## [GOAL OF THE EXERCISE]
Reproduce all the data exactly, without pictures.

[Source records]
* * * * * * * * *
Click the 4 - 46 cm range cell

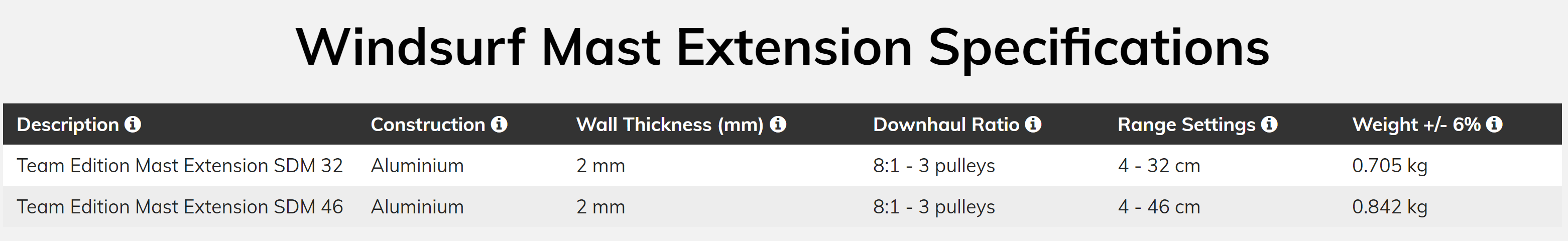(x=1159, y=207)
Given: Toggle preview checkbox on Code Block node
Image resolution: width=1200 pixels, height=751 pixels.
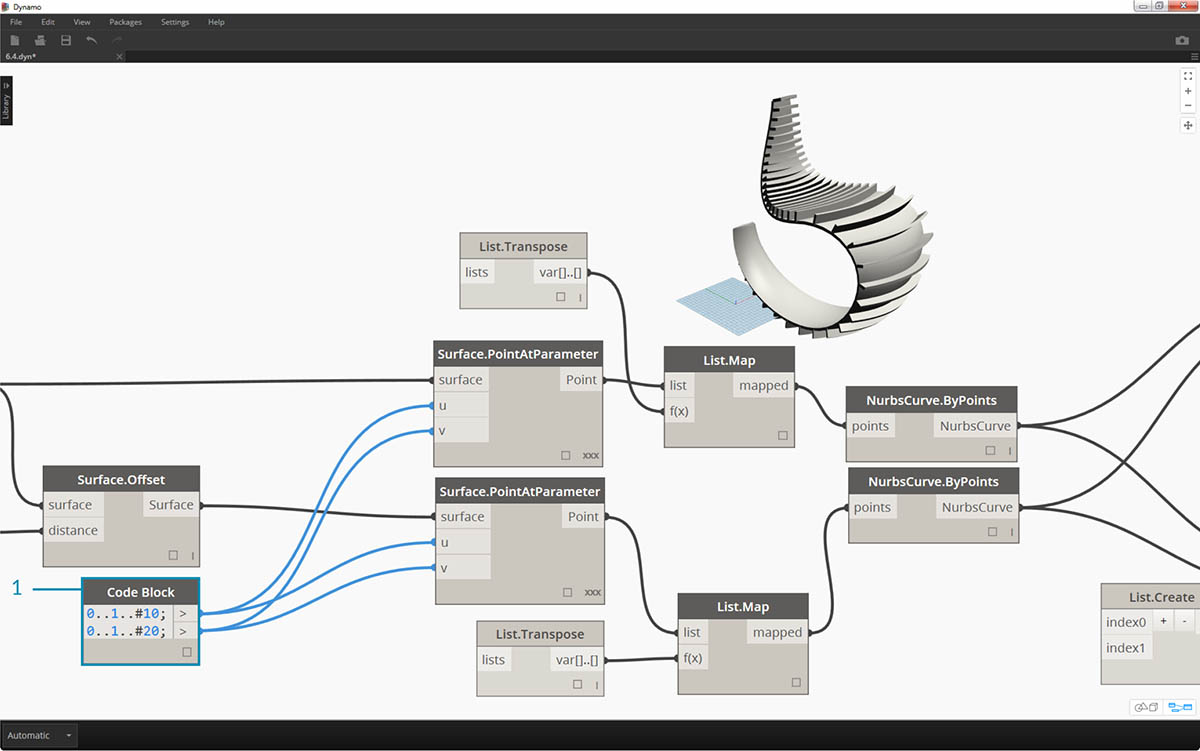Looking at the screenshot, I should [x=187, y=652].
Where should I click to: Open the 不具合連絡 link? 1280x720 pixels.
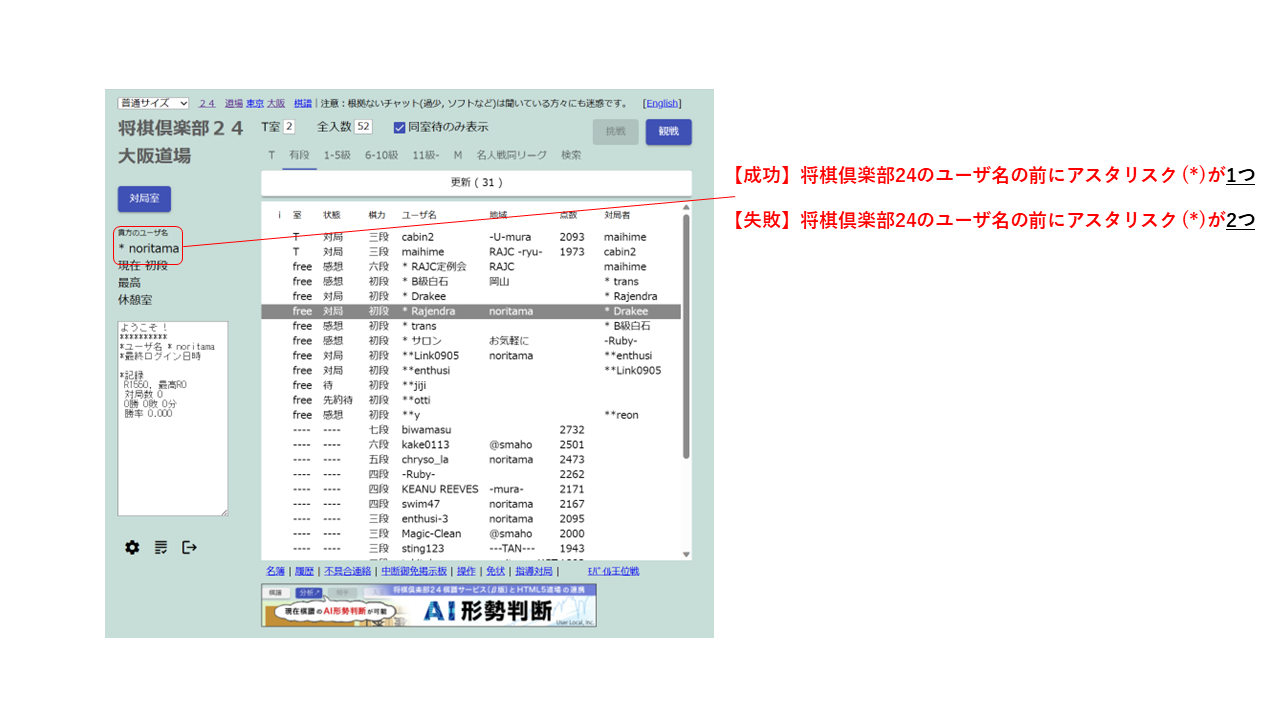coord(347,571)
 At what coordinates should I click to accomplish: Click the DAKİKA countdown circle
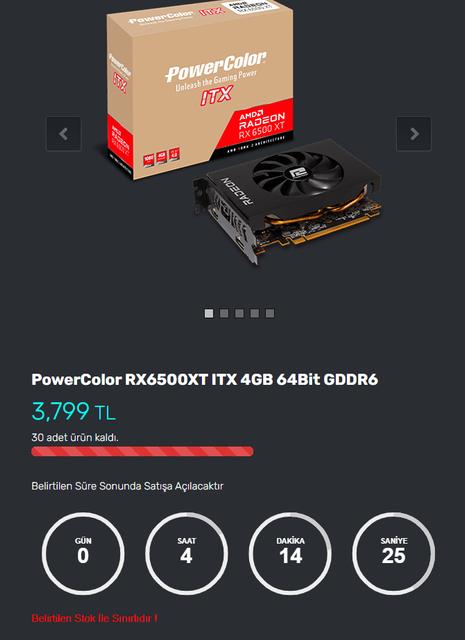290,553
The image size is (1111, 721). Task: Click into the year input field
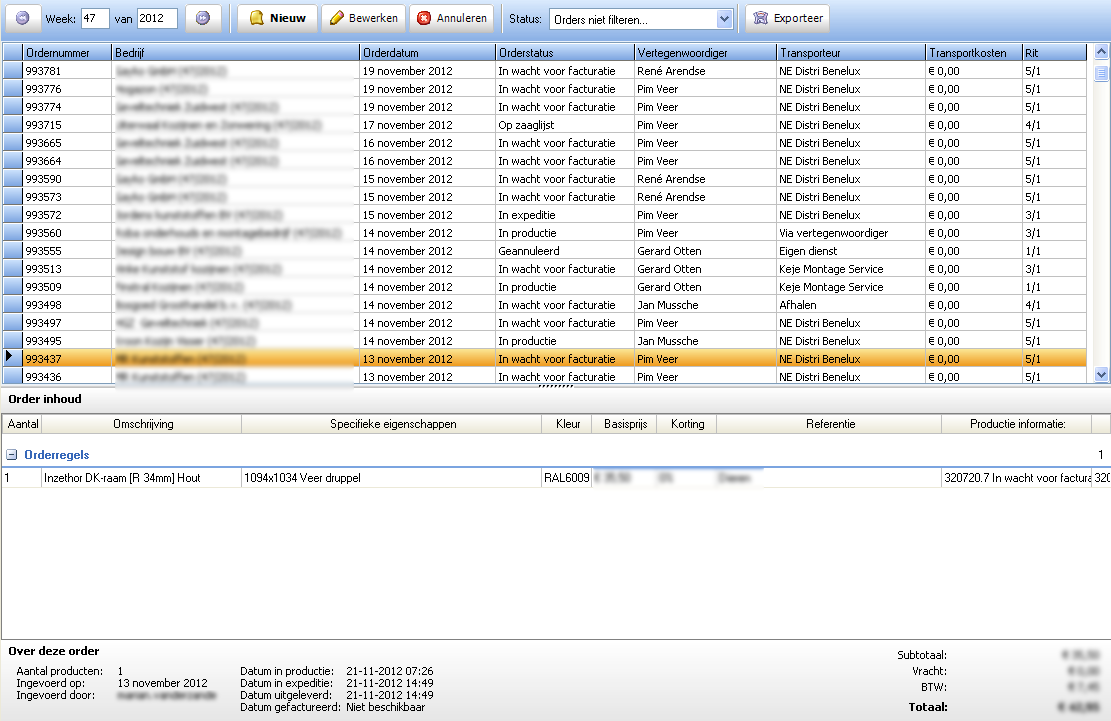click(156, 18)
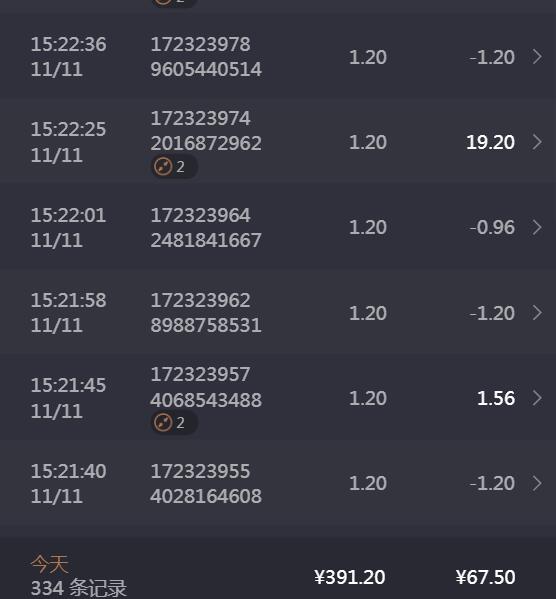This screenshot has height=599, width=556.
Task: Expand the 15:21:40 record arrow
Action: click(537, 483)
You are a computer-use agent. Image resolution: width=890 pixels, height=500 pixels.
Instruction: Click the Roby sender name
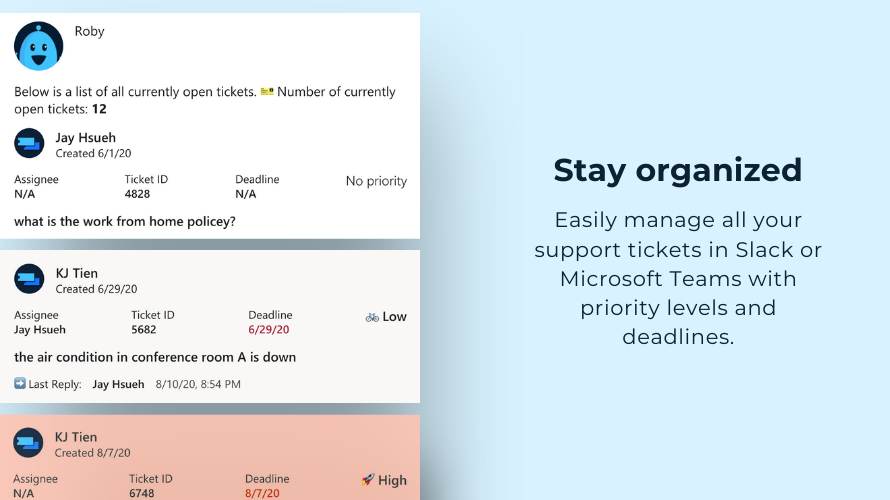tap(90, 31)
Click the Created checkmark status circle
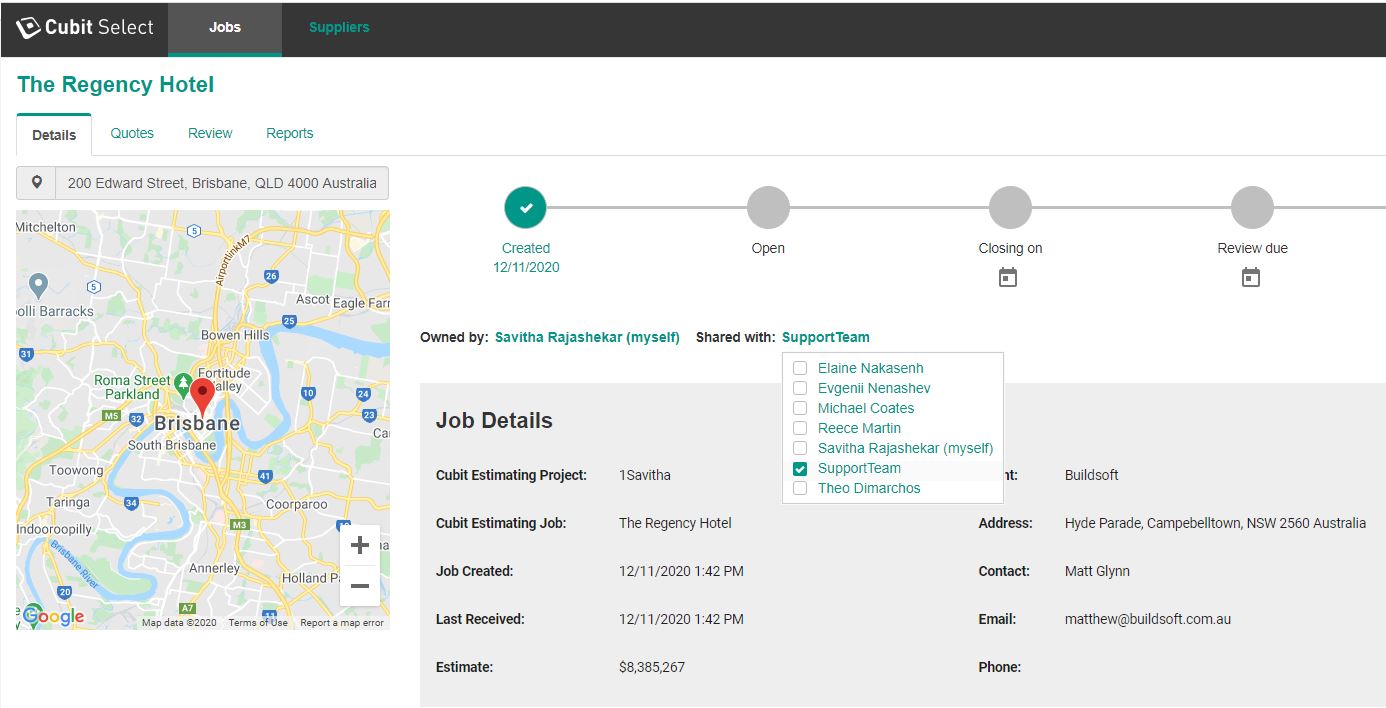This screenshot has height=708, width=1386. tap(526, 208)
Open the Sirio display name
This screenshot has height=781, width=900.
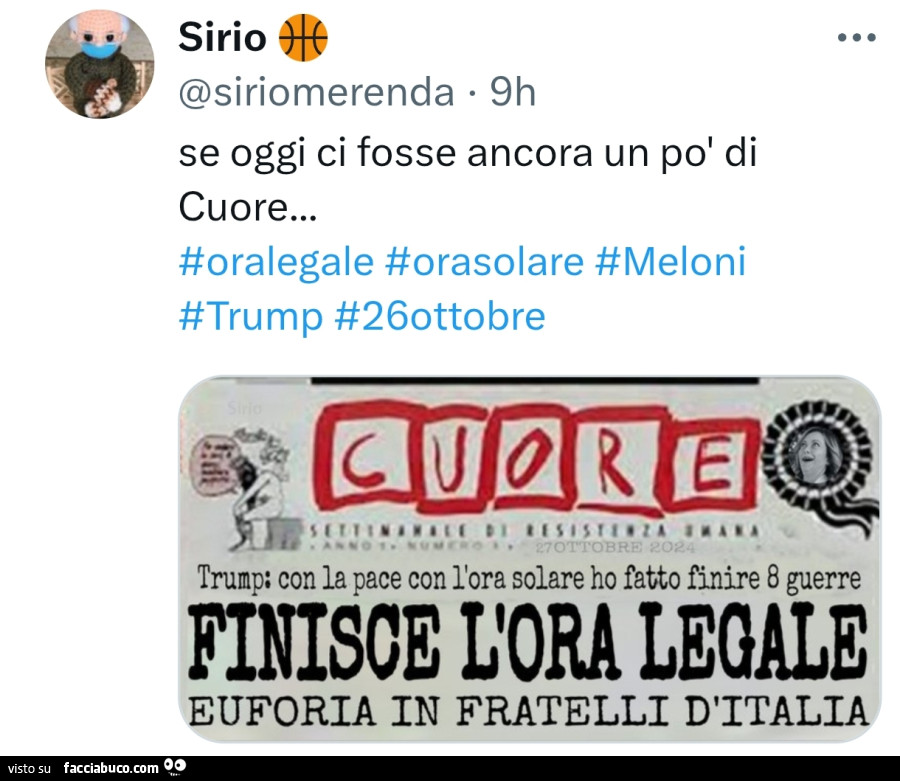click(x=222, y=37)
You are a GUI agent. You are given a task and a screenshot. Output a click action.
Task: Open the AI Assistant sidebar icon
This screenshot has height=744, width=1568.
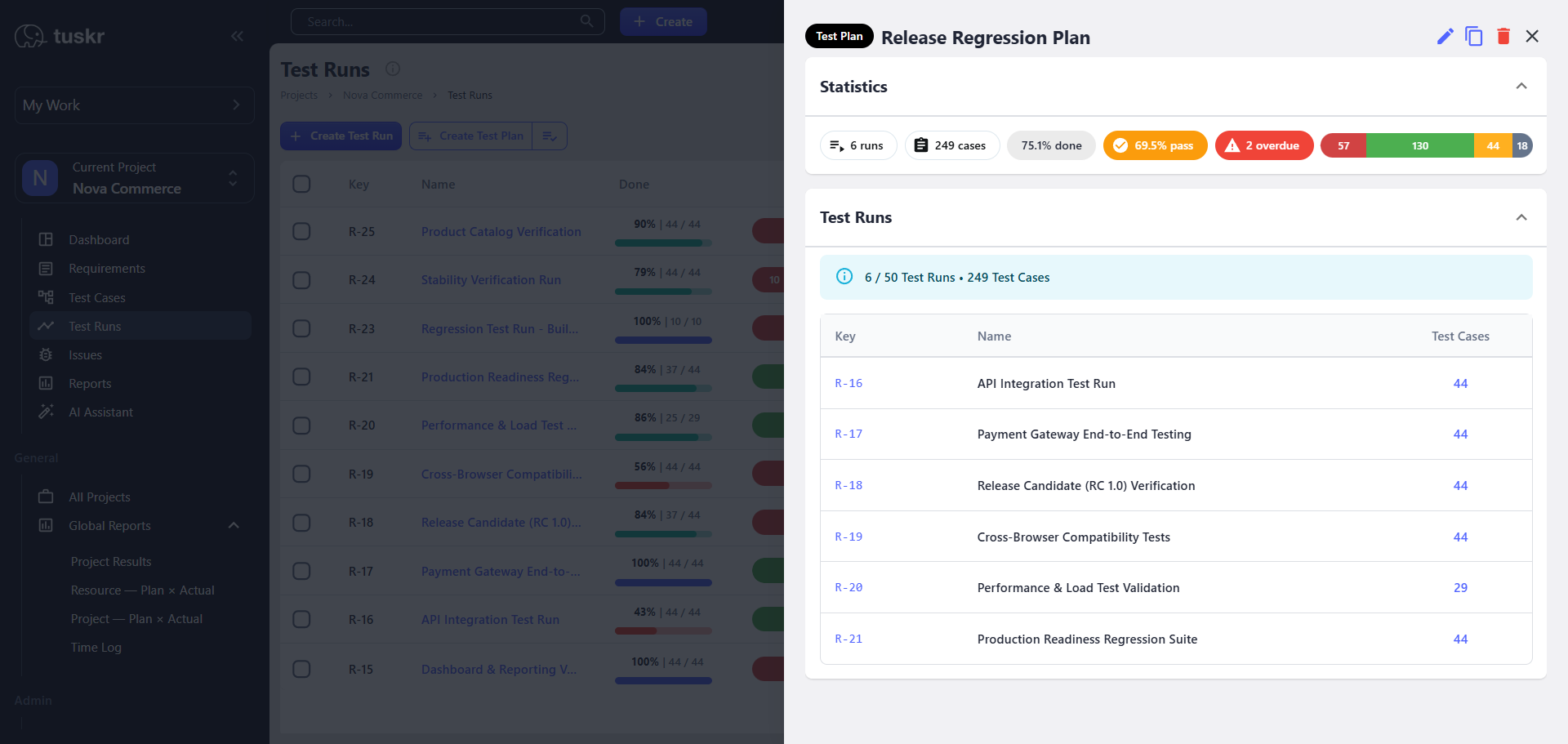pyautogui.click(x=46, y=412)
* * * * * * * * *
## [ANSWER]
Click the 4 - 46 cm range cell

(x=1159, y=207)
Given: Toggle preview checkbox on Code Block node
Image resolution: width=1200 pixels, height=751 pixels.
Looking at the screenshot, I should [x=187, y=652].
Where should I click to: Open the 不具合連絡 link? 1280x720 pixels.
coord(347,571)
 At what coordinates should I click to accomplish: Click the DAKİKA countdown circle
290,553
The image size is (1111, 721). Task: Click into the year input field
click(156, 18)
This screenshot has height=599, width=556.
Task: Expand the 15:21:40 record arrow
Action: click(537, 483)
You are a computer-use agent. Image resolution: width=890 pixels, height=500 pixels.
Instruction: Click the Roby sender name
tap(90, 31)
Click the Created checkmark status circle
This screenshot has height=708, width=1386. tap(526, 208)
Open the Sirio display name
This screenshot has height=781, width=900.
click(x=222, y=37)
You are a GUI agent. You are given a task and a screenshot. Output a click action.
Task: Open the AI Assistant sidebar icon
This screenshot has height=744, width=1568.
pyautogui.click(x=46, y=412)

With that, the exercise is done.